The opponents say that this plan will not remove politics from these three services. We know that there is no magic in the plan. On the other hand, nothing so certainly brings in politics as the requiring of political clearance from a local group. We are confident that once this is taken out the influence of politics in these appointments will decline rapidly and that if these services are opened to career people, as they ought to be, the political elements will show themselves to be improper and will disappear.

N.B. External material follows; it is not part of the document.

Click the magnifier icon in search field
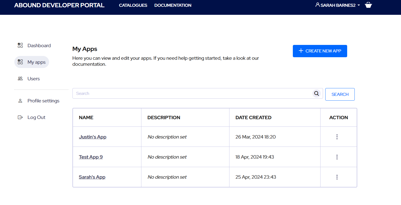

Opponents also charge that the Postmaster General will develop a tremendous patronage machine. Taking political elements out of the post office can hardly increase the political elements there now. All experience shows that it should reduce them. If the Postmaster General abuses his office for politics, he will be breaking the spirit and probably the letter of the law, and the scandal will be open and notorious, so that he would be injuring his party and not helping it. It is true that the Post Office Department is the largest civilian agency. However, the defense agencies have more civilian employees than the Post Office. I have never heard it contended that the Secretary of Defense or the Secretary of the Army were developing patronage machines. We believe that this argument is an improper and unnecessary exaggeration. In the first place, the Civil Service Commission has adequate authority to prevent any abuse. In the second, the Senate has the facilities for thoroughly investigating any goings on that look wrong. Senator Johnston's own committee now is commendably investigating problems of using manpower in the Federal service. No individual in any department.can do the things that opponents of the plans suggest unless the Congress in effect silently approves.

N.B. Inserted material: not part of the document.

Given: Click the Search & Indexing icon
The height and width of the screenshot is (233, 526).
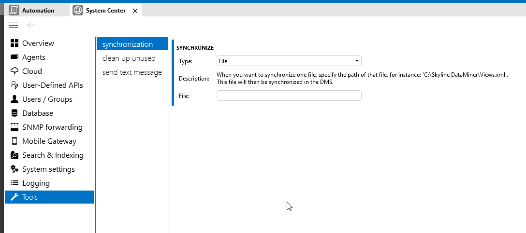Looking at the screenshot, I should point(14,155).
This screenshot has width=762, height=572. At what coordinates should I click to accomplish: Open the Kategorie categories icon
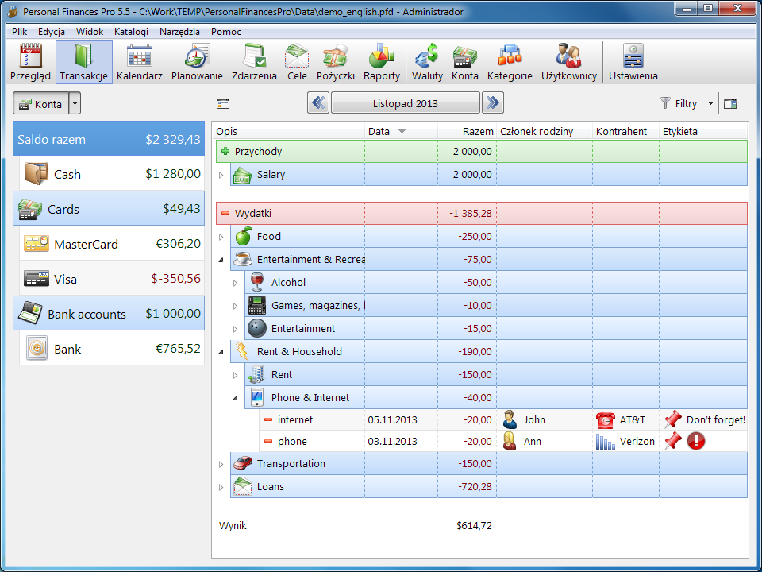tap(510, 63)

Opponents of the plans may urge that the various places that the plans propose to bring under civil service are policy making places in the filling of which the elective officials should bear full responsibility. I wish to make it clear that our league does not consider the places that these plans deal with to be policy forming in the sense of requiring political responsibility to the Congress and to the people. They are important, every one of them. Since they involve administrative skill and therefore administrative responsibility for performing important public services, they belong in the career merit system.

Opponents of the plans may raise other arguments against them. The plans as they stand propose important improvements in the services. They are not open to sound criticism of enough substance to warrant defeating them. The Senate ought not to defeat any one of them.

Both efficiency and integrity in Government require proper supervising of personnel and proper incentives. The present method of appointing postmasters, United States marshals, and collectors of customs makes it impossible to provide either of these requirements. A good personnel system, providing good arrangements for hiring, supervising, leading, and rewarding servants of the Government is fundamental.

Today our great democratic Government is blotted with some examples of corrupt acts and of waste. The system of political appointments has, in some instancés, helped make these possible, It always tends to do so.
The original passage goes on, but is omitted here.